# Start of Records to use

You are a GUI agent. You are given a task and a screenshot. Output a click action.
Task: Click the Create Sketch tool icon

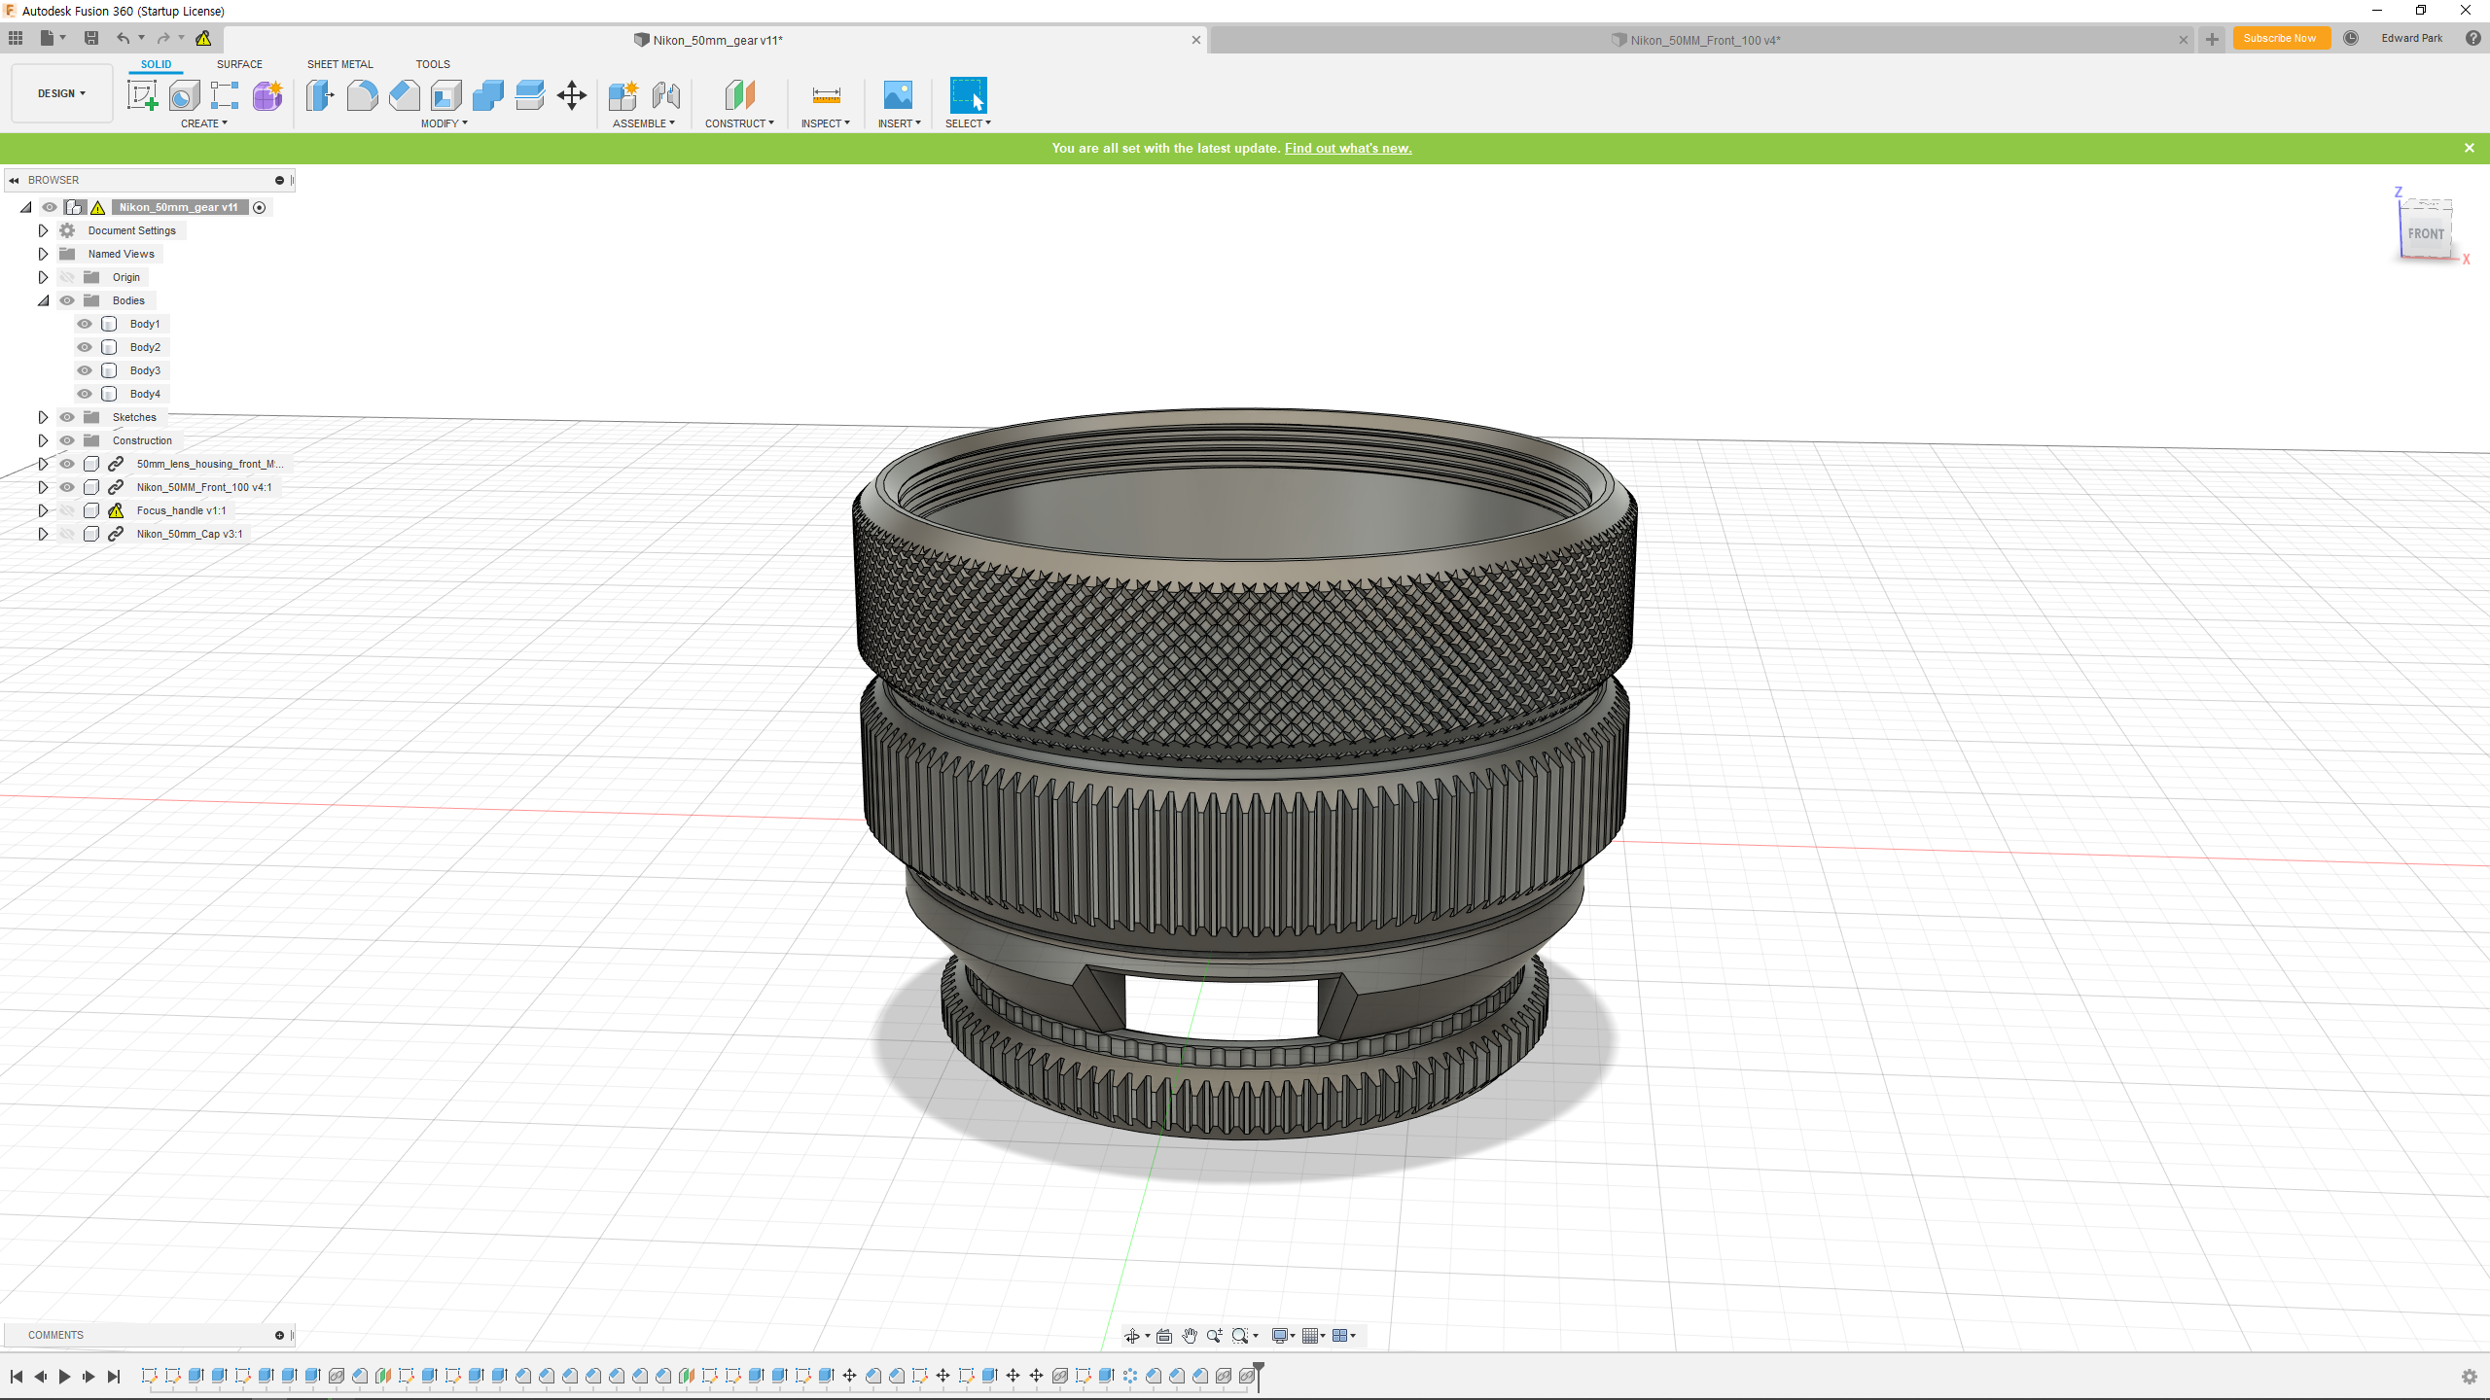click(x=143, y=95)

# End of Records to use
# Start of Records to use

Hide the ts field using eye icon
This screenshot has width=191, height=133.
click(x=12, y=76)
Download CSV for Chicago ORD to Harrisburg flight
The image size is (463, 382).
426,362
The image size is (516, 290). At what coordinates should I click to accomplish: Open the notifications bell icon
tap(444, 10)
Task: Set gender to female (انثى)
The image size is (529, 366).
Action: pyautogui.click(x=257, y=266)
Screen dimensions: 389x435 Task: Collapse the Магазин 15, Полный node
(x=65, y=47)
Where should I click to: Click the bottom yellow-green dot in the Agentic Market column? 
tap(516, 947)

# End of Records to use
# Start of Records to use

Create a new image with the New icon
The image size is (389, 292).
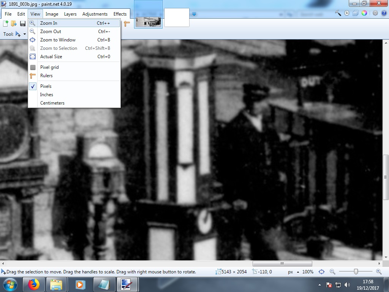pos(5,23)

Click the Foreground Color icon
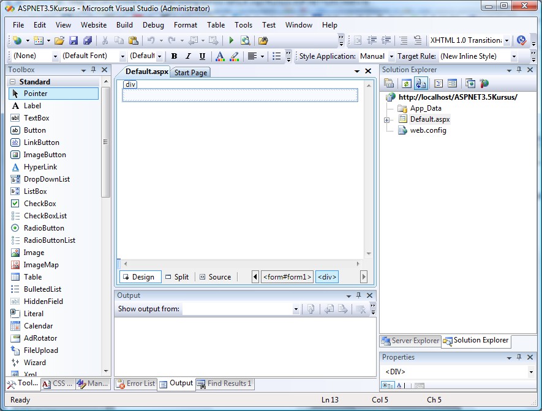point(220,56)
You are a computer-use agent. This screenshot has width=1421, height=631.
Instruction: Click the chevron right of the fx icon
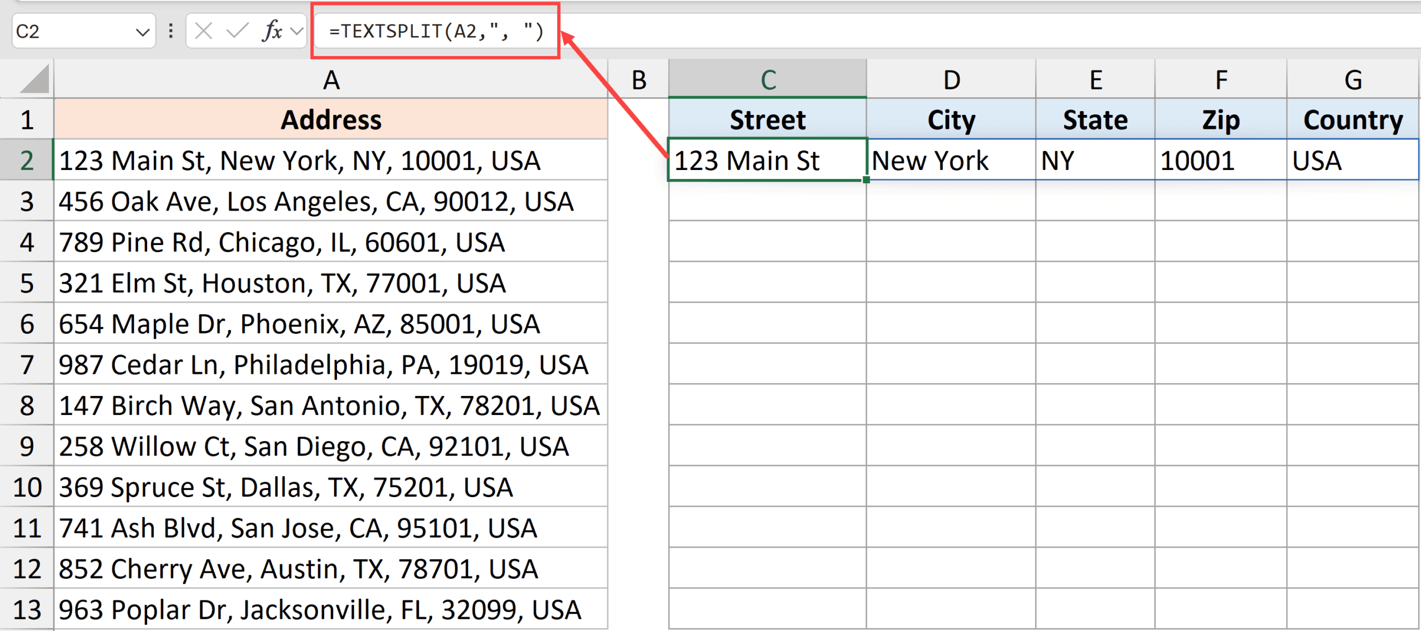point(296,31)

# End of Records to use

To be done
Copy the records above, from the line with "You are a GUI" up to and including the line with "click(x=143, y=95)". Leave out the pictures.

Result for this task
You are a GUI agent. You are given a task and a screenshot. Output a click action.
Task: Click the Create Sketch tool icon

click(x=143, y=95)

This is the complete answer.